Ontem, especificamente ontem eu briguei com o tempo. Reclamei dele de forma rabugenta. Vivi momentos em que eu queria que ele passasse mais devagar e momentos em que sonhava com a ampulheta extremamente veloz que foram separados por segundos, milissegundos. Até entendo que algumas limitações pessoais tornaram essas brigas mais fortes do que realmente deveriam ser, mas foi o que senti.

Primeiro o lado da pressa, fiquei feliz com meus alunos, o que eles produziram foi de qualidade, mas confesso que ficar o dia todo (principalmente durante a manhã) num lugar extremamente lotado me fez um mal tremendo. Não reclamo do trabalho, eu até curto, o que não curto é passar mal por besteiras como essa, quem sabe me livro disso em breve.

O lado oposto tem muito a ver com minha timidez. Eu uma vez pensei em escrever versos falando da minha relação com o tempo (na verdade eu vou fazer isso, apenas agora preciso estudar mais o assunto). Um dos pontos que mais me intriga é algo que eu costumo chamar de tempo exato. Algumas coisas possuem o momento exato para serem feitas e vividas. Se um segundo antes atrapalham tudo e nada funciona a contento, se um segundo depois perdem a força e podem soar até de forma ofensiva e jocosa.

Passei pela perda do momento exato ontem, senti isso de forma bem próxima. De início, vi alguém que merecia um elogio e fiquei com uma baita vergonha de fazê-lo, primeiro porque eu não queria dizer que a pessoa estava bonita ontem, mas sim que ontem ela estava mais bonita que de costume, apesar de ser já muito bonita. E queria fazer isso de forma leve, sem parecer cantada barata. Pensei, pensei, pensei e acabei nem fazendo isso, perdi o momento. E tive sim meus momentos pra isso. Aliás, em certo momento até estive a sós com a pessoa, mas por timidez o papo não fluiu, fiquei sem saber o que falar e nem consegui caminhar na direção desejada, como dito posts atrás, entender e conhecer melhor alguém que me gera curiosidade (quem é eu não cito o nome nem adianta perguntarem, talvez a pessoa até saiba que é ela, enfim tempo ao tempo…rs).

Aliás nesse momento, que eu queria até certo ponto que fosse mais longo (principalmente se eu tivesse aberto a boca como imaginado), pareceu extremamente imenso quando percebi que parecia ser inconveniente naquele momento. Ai as pessoas se afastam. E o tempo que eu queria que durasse muito, acabou parecendo longo demais.

É com essa dualidade que não sei lidar, com o jogo que envolve o outro, com a forma como a expectativa do outro altera a minha noção temporal, ainda mais quando não consigo fazer uma leitura clara da outra parte.
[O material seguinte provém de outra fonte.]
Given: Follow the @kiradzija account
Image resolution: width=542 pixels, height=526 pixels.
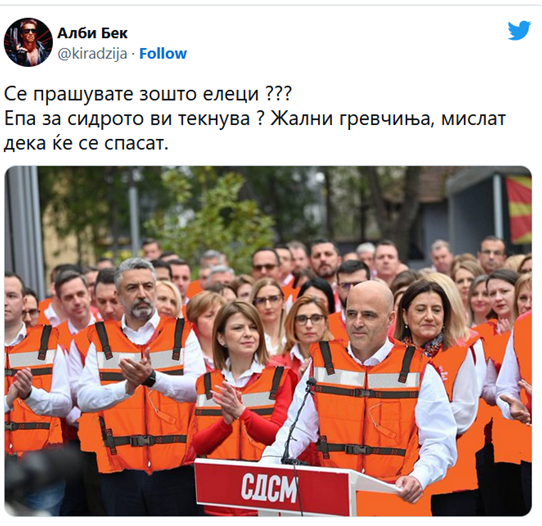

Conheço gente que lê as pessoas como lêem um livro estilo Fogo no Céu ou o Rabo do Gato, livrinhos infantis com poucas frases, utilizados para alfabetização. Por outro lado, eu faço parte daqueles que encontram na leitura das pessoas a mesma facilidade que teria ao ler Ulysses do James Joyce numa versão em aramaico ou russo.

Quem sabe um dia eu aprenda. Quem sabe eu consiga também aprender a manusear de forma correta o tempo, e pare de perder estes instantes decisivos (justo eu que me considero um fotógrafo razoável perco instantes decisivos). Quem sabe eu aprenda que a ter o timing, faça o tempo realmente correr macio e ser um amigo legal pra mim, parando de reclamar.

E você? Reclama muito do tempo? Quais as suas grandes reclamações temporais? Aguardo seu comentário.